向田氏は、中国公船が尖閣周辺の日本領海へ侵入するようになった経緯を説明。当初は民間の領有権主張運動だったが、平成22年の中国漁船衝突事件後に政府公船が目立つようになり、24年の尖閣国有化を契機に「領海侵入が徐々に常態化してきた」とした。
また、これまでに起きた国防上の重大事案を列挙し、他国による主権侵害に対して抑止力が機能していないと力説。13年に海保が北朝鮮の不審船を追跡して銃撃戦になった「九州南西海域工作船事件」の記録映像を紹介し、警察権による対処の限界と危険性について説明した。
中国は、海上警察・法執行機関を海警局として再編し、軍事的な役割も付与したと指摘。中国側の狙いについて、「東シナ海や南シナ海の島嶼(とうしょ)の領有権や海域の管轄権をめぐって対立している関係当事国に対し、海上警察機関の仮面を被った軍事機関の海警局を前面に出して威圧・威嚇することだ」と警鐘を鳴らした。
日本側の対応については、政府が(組織的・計画的な武力攻撃とはいえない程度の侵害行為に対する)「マイナー自衛権」の行使を制約していることが、無防備さの背景にあるとした。「自衛隊が平素からマイナー自衛権を行使し、国防機関としての任務を遂行できるようにすることを前提に、海保の警察権による対応からシームレスな形で自衛隊に引き継ぐのが本来の姿だ」と強調。現場対応に終始するのではなく、国防政策そのものを改めるべきだとした。

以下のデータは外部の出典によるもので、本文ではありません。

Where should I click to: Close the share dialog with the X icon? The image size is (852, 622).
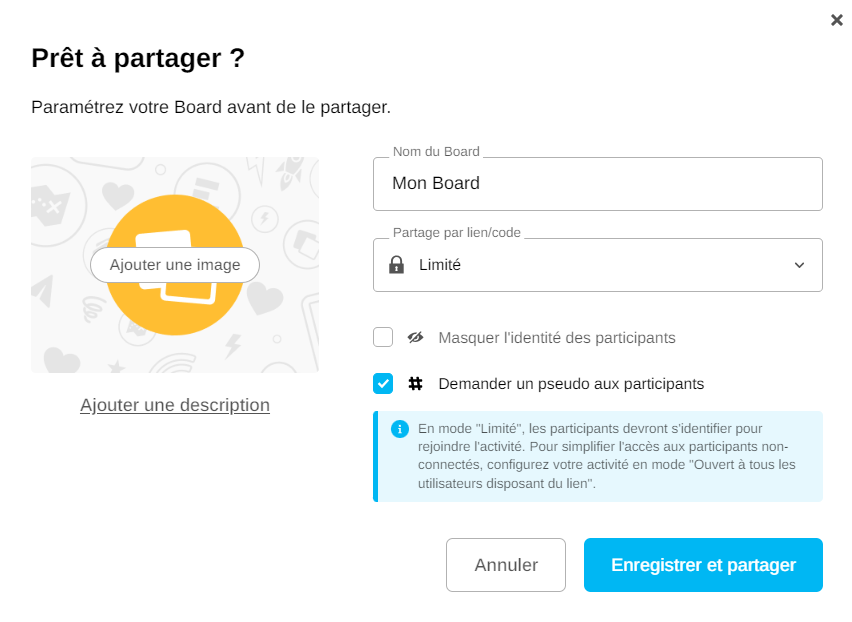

日本は、米国に中立・不関与の立場の撤回を求めるとともに、尖閣問題に関する国際社会の理解の醸成を図る必要があると強調。具体策として、尖閣を「特定離島」に指定して有効支配体制を強化することなどを挙げた。また、旧民主党政権時代に野党だった自民党の政策提言に、「尖閣に公務員を常駐させる」という項目があったと指摘し、政府・与党に対応を促した。
講演後、向田氏は「自国の独立と平和と安全は自らの手で守るという本来の姿に立ち返るべきだ。そのためにも国民が、自衛隊に対する文民統制(シビリアンコントロール)に自信を持って、政治家の背中を押すときだ」と付け加えた。
むかいだ・まさゆき 昭和27年、広島県生まれ。50年、海上保安大学校卒。巡視船勤務を振り出しに旧運輸省、在蘭日本大使館、内閣官房への出向のほか、根室海上保安部長、第八管区海上保安本部長、海上保安庁警備救難部長、警備救難監などを歴任し、退官。退官直前の3年間は、ソマリア海賊の逮捕・移送、南氷洋調査捕鯨等妨害対策、東日本大震災への対応などを指揮。日本水難救済会理事長を経て、東京湾海難防止協会理事長。著書に「尖閣問題の現状と展望」。